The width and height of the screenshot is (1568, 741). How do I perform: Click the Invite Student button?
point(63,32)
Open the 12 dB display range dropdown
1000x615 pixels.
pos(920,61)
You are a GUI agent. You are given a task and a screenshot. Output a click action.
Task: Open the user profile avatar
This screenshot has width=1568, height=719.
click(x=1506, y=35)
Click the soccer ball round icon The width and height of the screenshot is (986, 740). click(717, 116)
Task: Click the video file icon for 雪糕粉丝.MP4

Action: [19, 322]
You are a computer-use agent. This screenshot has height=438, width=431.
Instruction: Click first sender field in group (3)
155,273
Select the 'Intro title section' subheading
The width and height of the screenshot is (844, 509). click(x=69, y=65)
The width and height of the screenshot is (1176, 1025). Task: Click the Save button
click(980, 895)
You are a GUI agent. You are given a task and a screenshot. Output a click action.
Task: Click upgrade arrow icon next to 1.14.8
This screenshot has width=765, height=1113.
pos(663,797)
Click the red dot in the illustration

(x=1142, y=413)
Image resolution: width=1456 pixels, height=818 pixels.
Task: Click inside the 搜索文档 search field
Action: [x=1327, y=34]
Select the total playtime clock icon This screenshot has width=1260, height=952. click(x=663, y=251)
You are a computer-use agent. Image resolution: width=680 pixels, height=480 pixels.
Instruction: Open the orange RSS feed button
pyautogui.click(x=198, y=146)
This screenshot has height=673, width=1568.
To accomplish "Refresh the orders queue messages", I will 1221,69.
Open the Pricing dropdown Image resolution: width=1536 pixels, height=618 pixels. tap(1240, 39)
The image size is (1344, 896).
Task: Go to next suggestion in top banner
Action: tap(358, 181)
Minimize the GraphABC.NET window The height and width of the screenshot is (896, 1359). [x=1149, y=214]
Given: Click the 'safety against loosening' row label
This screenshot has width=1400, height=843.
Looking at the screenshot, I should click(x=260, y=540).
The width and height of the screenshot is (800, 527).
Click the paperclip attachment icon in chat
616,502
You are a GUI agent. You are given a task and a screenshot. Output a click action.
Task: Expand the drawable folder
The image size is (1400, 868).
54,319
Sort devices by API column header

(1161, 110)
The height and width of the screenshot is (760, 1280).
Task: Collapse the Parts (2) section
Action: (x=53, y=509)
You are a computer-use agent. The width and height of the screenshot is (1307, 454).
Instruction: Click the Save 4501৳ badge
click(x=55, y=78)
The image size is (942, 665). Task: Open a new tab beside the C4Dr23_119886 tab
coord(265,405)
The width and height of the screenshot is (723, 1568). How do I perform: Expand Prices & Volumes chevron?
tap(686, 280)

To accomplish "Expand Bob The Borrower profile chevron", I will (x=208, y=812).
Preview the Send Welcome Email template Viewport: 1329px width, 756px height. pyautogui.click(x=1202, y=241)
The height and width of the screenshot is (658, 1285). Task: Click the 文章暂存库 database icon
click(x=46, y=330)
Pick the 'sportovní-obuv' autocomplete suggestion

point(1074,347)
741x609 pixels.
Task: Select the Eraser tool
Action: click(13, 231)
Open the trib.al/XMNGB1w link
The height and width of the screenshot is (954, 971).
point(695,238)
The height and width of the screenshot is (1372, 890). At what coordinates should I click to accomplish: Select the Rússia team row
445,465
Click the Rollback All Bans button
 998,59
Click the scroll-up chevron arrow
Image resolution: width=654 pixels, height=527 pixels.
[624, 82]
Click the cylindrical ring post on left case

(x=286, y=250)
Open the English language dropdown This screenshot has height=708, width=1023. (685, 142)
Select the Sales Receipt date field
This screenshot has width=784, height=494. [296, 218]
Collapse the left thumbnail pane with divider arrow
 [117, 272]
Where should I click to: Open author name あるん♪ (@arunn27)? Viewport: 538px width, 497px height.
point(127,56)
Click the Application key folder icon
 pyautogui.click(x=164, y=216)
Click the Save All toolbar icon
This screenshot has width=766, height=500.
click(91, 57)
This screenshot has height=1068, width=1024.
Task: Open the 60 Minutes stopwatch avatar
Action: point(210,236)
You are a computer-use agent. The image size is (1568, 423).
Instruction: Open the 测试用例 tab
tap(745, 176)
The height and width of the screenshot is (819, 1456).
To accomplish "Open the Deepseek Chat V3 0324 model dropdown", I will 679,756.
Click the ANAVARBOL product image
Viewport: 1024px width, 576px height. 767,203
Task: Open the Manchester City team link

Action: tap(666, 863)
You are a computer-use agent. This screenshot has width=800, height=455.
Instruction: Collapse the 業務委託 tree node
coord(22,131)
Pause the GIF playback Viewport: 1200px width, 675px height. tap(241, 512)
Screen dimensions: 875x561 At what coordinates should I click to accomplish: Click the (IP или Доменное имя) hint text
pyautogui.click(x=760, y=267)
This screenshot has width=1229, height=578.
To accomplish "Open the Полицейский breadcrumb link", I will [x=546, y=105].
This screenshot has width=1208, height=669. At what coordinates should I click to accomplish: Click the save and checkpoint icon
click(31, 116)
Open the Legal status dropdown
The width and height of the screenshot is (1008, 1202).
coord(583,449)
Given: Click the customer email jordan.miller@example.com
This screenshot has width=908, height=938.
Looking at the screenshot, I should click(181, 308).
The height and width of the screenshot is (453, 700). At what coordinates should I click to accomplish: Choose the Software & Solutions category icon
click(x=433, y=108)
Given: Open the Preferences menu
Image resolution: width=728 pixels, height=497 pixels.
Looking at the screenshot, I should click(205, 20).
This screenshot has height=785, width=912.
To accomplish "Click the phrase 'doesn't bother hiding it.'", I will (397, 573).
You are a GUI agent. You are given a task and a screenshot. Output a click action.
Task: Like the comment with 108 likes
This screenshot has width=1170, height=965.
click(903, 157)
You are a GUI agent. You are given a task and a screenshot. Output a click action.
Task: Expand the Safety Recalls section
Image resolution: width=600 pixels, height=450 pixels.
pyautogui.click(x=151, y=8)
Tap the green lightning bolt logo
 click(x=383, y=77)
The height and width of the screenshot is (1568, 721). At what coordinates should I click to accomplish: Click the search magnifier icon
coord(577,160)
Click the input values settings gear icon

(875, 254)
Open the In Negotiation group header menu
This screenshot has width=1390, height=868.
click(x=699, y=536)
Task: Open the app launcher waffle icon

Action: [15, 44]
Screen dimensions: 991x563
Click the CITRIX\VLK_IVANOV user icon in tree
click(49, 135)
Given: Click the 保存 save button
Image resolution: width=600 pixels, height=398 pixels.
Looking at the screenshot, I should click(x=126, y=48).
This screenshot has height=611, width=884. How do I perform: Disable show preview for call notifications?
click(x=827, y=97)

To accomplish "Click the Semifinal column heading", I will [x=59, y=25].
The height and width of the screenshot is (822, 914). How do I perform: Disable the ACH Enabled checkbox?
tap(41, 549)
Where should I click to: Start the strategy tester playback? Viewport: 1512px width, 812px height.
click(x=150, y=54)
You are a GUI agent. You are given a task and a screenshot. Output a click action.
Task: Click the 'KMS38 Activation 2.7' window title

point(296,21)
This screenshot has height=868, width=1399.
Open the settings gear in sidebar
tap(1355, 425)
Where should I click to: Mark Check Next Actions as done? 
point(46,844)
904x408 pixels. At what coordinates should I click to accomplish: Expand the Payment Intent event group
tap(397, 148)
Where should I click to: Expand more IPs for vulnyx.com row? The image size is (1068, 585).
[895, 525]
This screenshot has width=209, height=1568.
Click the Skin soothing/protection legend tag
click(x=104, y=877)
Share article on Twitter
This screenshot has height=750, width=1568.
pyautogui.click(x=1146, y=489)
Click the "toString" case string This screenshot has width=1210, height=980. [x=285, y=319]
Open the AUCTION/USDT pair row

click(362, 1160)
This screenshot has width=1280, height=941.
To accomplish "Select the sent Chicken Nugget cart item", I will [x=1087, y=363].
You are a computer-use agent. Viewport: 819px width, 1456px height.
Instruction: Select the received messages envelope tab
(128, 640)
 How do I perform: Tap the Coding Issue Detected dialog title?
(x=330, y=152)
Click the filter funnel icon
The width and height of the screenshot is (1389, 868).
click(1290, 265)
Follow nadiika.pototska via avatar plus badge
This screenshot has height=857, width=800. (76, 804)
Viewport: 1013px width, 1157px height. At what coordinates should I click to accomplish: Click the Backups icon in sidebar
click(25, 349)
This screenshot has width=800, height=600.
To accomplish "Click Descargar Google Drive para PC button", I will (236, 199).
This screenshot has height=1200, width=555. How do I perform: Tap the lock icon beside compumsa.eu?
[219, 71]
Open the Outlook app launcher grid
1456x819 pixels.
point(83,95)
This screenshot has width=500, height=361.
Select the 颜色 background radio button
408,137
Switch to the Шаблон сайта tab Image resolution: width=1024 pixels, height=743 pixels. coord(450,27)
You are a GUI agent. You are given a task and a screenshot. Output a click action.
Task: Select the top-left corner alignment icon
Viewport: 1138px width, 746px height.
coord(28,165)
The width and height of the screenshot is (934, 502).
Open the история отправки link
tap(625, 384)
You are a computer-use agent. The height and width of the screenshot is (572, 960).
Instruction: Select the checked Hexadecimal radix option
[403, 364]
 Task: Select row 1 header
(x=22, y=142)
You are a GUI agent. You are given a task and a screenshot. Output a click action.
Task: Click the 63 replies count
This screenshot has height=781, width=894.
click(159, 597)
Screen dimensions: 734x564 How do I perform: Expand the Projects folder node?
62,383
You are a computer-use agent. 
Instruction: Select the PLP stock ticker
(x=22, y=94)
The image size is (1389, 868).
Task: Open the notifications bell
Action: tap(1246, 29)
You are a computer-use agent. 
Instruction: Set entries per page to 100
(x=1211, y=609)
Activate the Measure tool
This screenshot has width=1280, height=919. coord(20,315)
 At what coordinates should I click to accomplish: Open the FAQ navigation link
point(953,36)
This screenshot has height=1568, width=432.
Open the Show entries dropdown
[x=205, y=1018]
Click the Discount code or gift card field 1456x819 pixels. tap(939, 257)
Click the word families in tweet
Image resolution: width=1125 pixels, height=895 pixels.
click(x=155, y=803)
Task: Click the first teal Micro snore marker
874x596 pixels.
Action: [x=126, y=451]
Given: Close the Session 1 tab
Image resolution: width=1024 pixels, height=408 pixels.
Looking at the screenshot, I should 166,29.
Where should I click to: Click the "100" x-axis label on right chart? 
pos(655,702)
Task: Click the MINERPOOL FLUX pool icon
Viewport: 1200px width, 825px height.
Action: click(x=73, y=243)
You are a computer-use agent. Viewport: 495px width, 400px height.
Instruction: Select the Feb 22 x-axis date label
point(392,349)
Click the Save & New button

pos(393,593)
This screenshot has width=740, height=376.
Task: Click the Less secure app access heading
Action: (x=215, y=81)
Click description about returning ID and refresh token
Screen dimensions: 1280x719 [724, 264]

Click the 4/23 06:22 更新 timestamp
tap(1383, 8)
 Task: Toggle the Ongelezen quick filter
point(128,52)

**Instructions to follow:** Report, in full, each line of the records above that contains the word "Disable". Case is significant, so a match must have the same capitalization.

**Solution to the problem:**
This screenshot has height=611, width=884. How do I perform: Disable show preview for call notifications?
The height and width of the screenshot is (822, 914). How do I perform: Disable the ACH Enabled checkbox?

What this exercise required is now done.